Davecarter these 40 something guys with no kids and some bank are the new "rock stars" of their social groups. 

I've speculated to myself that it is the no kids thing that can really be attractive to others. As they appear "baggage fee". My H is 40's and we are child free and he is a Sr. Exec. That has made him a stud with a sports car among mini van driving men. He is confused about the girls who now go after him girls in their 20's. Sort of in denial that they are hitting on him. But also flattered.

There is this feeling of scarcity of quality partners as you get older and are single and some of the younger women want that instant stability and confidence and success.

I might be completely off base or it is just something I'm seeing in my life.


----------



## missthelove2013 (Sep 23, 2013)

Jellybeans said:


> No way to tell who initiated from that tidbit.


they both did...he was fishing and she took the bait
there were PLENTY of chances for him to back off and for her to re-establish boundries...they BOTH worked this EA

I really dont think to many ws's are EVER hapless victims...they like the flirting and gleefully skip over ever boundry line there is until it eventually escalates to pa...

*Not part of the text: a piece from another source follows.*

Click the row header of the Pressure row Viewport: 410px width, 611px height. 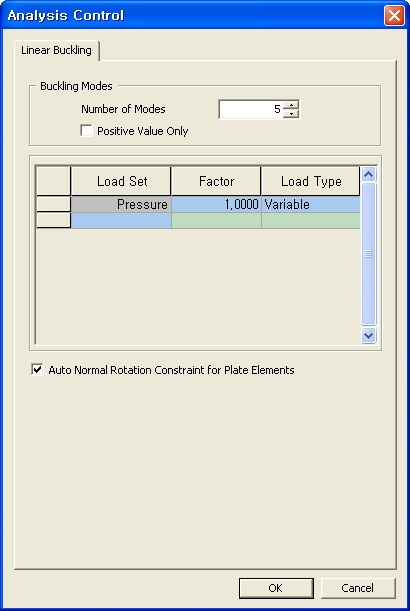click(x=53, y=204)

sucks because this was a friend...but bottom line is the ws is the one who cheated...om betrayed a friend and screwed a married woman, unforgivable...but in the end, its the ws who cheats


----------



## BetrayedDad (Aug 8, 2013)

kristin2349 said:


> It is hard to explain but I've seen it done so many times among my single friends. I have to laugh when they are in that trap of acting on who they are. My friend who is pretty high maintenance went camping (had a miserable time) pretended it was fun even though the tent leaked and it rained. She is now going again! She is miserable but doesn't feel ready to tell the truth. She is also signed up for an "extreme hike" 25 miles in a day. She smokes like a chimney and is out of shape. She is going to a Trans Siberian Orchestra concert (no offense to fans but it isn't her thing at all)... All while smiling and acting like she's game and having the time of her life.

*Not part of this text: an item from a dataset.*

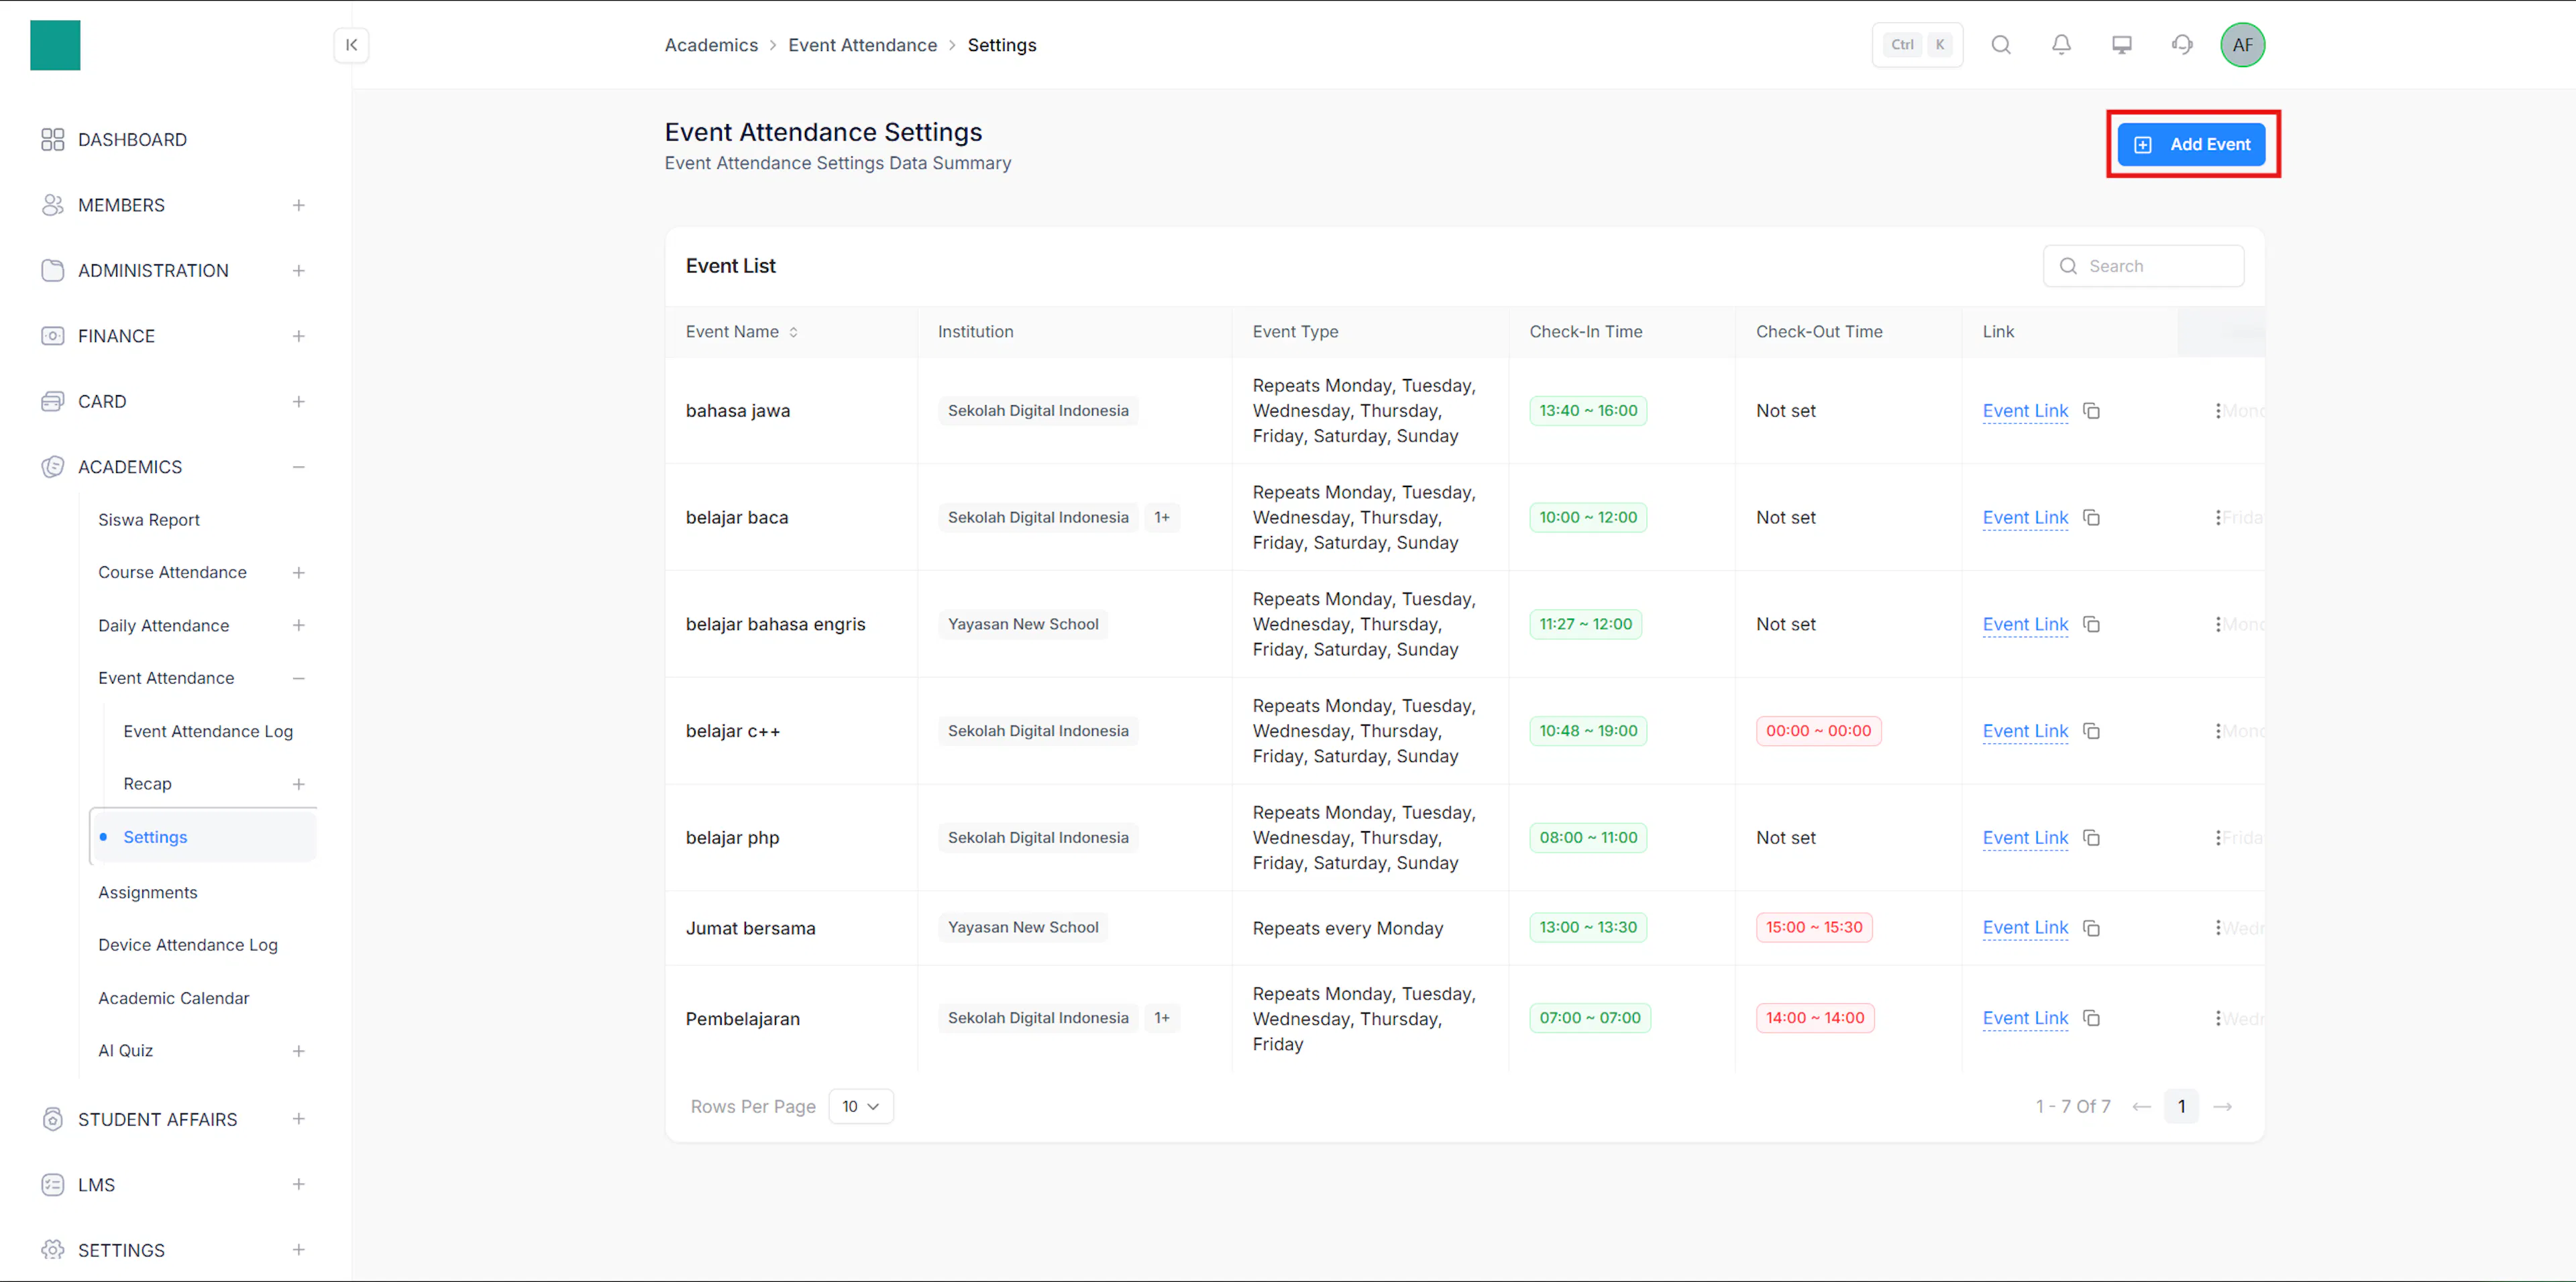Go to Device Attendance Log
The image size is (2576, 1282).
(188, 945)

That's funny. My ex's AP from what I'm told is into running, hiking, snow shoeing etc. (probably because he's a broke loser and it's cheap to do those things.) Anyway, he told my Ex he was going to take her and my kids camping... Well my Ex absolutely HATES the outdoors. Won't even go out into our yard for extended periods of time. Yet she was all onboard with going. Pretty pathetic when you have to lie to your AP to keep them around. You would think putting out would be enough.


----------



## BetrayedDad (Aug 8, 2013)

missthelove2013 said:


> I really dont think to many ws's are EVER hapless victims...they like the flirting and gleefully skip over ever boundry line there is until it eventually escalates to pa...


I don't think ANY are hapless victims. It's just more lies a cheater spouts.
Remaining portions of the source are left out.